On 12/23/2016 3:24 AM, Eliot Lear wrote:
On 12/22/16 11:36 PM, Michael StJohns wrote:
On 12/22/2016 3:42 AM, Eliot Lear wrote:
Hi,
This working group has been in a state of indecision about this draft
for quite some time and I would like to gain some clarity on the matter.
On the one hand, we have a draft that there seems to be unanimous
agreement would be useful to the lighting people.
Actually, we have a draft that the lighting people unanimously agree
that would be useful to the lighting people. Not quite the same thing.
No, even you have previously conceded that this use case is fine.
Really? Where and when? What I said was that I didn't believe this
draft was even conditionally secure for control systems, and that while
I thought it was a bad idea, I was fine with the lighting folk going off
and publishing it as informational for their own internal use.
And, as I've said before, if this is ONLY applicable to the lighting
people then they should go off and write an Informational "Here's how
we do it" document and not try for an internet standard.
It's not. Lighting is not the only highly constrained case where low
power budget and low latency requirements will make public key
operations expensive. It just happens to be leading the path.
Can you think of even one other case where low cost (not low power -
seriously, it's a light bulb and it's plugged in) and low latency so
constrain the problem that nothing but a symmetric solution will work?
I can't. And I can't remember even a suggestion that there was another
one. Remember that the latency issues here are related to human
perception and to nothing else.
So use case other than lighting is?
On the other hand, we
have some concern that the draft might be misapplied to environments
where PSK/symmetric keys should not be employed.
As Hannes wrote, security is not a black and white matter. We need to
acknowledge that fact. This, to me, seems to boil down to an
applicability statement.
I don't know why people think I'm just going to let things pass
without trying to inject some rigor.
My last question: What is the security requirement for an ACE Group
comm protocol?
The answer should be as it always was: make things better.

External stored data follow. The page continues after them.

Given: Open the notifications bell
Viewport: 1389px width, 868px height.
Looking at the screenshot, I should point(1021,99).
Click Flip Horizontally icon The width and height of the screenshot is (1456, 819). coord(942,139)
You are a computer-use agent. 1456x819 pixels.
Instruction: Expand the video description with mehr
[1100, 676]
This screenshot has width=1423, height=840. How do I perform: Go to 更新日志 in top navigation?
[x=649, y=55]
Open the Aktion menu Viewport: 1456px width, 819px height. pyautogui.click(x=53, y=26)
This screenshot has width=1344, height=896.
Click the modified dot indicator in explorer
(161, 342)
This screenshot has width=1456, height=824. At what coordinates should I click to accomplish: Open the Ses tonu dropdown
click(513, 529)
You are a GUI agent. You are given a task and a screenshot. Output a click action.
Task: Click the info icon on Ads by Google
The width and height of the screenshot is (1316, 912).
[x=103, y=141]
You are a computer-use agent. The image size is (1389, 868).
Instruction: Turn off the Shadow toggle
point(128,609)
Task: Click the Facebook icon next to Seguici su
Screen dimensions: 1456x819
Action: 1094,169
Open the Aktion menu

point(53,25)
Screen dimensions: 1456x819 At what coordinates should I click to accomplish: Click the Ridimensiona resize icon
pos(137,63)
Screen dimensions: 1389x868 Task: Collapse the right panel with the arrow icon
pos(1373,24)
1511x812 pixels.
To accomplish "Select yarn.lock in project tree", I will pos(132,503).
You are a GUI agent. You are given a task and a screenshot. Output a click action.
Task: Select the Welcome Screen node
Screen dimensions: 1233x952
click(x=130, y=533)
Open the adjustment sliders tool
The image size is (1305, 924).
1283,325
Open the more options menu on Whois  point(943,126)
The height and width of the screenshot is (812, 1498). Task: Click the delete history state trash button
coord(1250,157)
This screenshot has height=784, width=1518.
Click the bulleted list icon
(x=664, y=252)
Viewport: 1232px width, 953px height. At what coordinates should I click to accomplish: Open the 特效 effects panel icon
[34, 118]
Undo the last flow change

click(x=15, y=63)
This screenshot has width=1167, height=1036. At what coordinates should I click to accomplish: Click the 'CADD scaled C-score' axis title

In what world is "make things better" a security requirement?
The current
alternative is nothing, which is what happens today, and well beyond
lighting. The current draft provides for use of asymmetric keying for
group admission. Beyond that, the choices are pretty stark: perform an
symmetric operation on every transaction or use a group key.
I'm not sure if you meant "perform an asymmetric operation..." or you
were stating a false dilemma by limiting the choices. The asymmetric
keying for group admission is nothing new, and probably doesn't
materially affect the security of the protocol.
If you've got a content distribution system, then the use of group
symmetric keys is a valid option - mainly because the compromise of an
end device is no worse than the compromise of the group key as you get
access to the content by breaking into an end system. But that's not
what this is.
If you've got a one-to-many control system, then the use of group
symmetric keys is not an option, because the compromise of an end or
actuator device gives you the access to control other end or actuator
devices. There are caveats and mitigations here dealing with key
protection and secure elements (which cost money or power), but the
general case is as stated.
ACE should be working on the general case of the security of a group
control system, and it's pretty clear that - for the general case - only
an asymmetric approach for "signing" the control messages has the
necessary security properties.
My current minimum bid: Compromise of a single device shall not
result in the attacker gaining privileges over the group greater than
those nominally granted to the device being attacked. or less
nuanced: Compromise of a single device shall not result in the
compromise of the entire group.
And here's mine:
The group must be treated as a single device, for purpose of compromise,
barring additional measures being taken at other layers.
Um. No. This requirement is valid if and only if each and every device
in the group has exactly the same privileges with respect to the group.
If I compromise a light switch, I get its privileges to turn on and off
the group. If I compromise a light bulb, why should I get privileges to
turn on and off the group?
I actually described the above as a possibility for say a
collection/flock of drones way back in DICE. But even then I would
suggest that hardware protection of the symmetric key would be necessary
for meaningful security guarantees for any group larger than about 4 or 8.
The advantage
of this over status quo is that today admission is open, and the threat
surface is therefore unconstrained. With this approach the threat
surface is reduced to other infected group members.
I believe that your analysis is flawed. Basically, the cost to attack
any of the entities in the lighting case approaches zero, especially if
you can physically access one. The probability of success of attacking
such entities approaches unity. The security guarantees for this are
therefore roughly equivalent to no security at all and may be worse
than no security at all because the general public will not inquire as
to what "secure" means for any given case. Or put another way, this is
no better than security by obscurity.
There are any number of products that tout security in their ads or
specifications, but when you get under the covers you recoil in horror
at finding just how trivial it would be to penetrate.
I expect going forward that any device or item can be broken into with
some level of effort given physical or network access. What I don't
want to have happen - due to our poor choices - is making the Work
Factor of the group (to break in) identical to the Work Factor of
breaking into a single device and that's what this draft is proposing to
institutionalize in the protocol. We can do better and we should.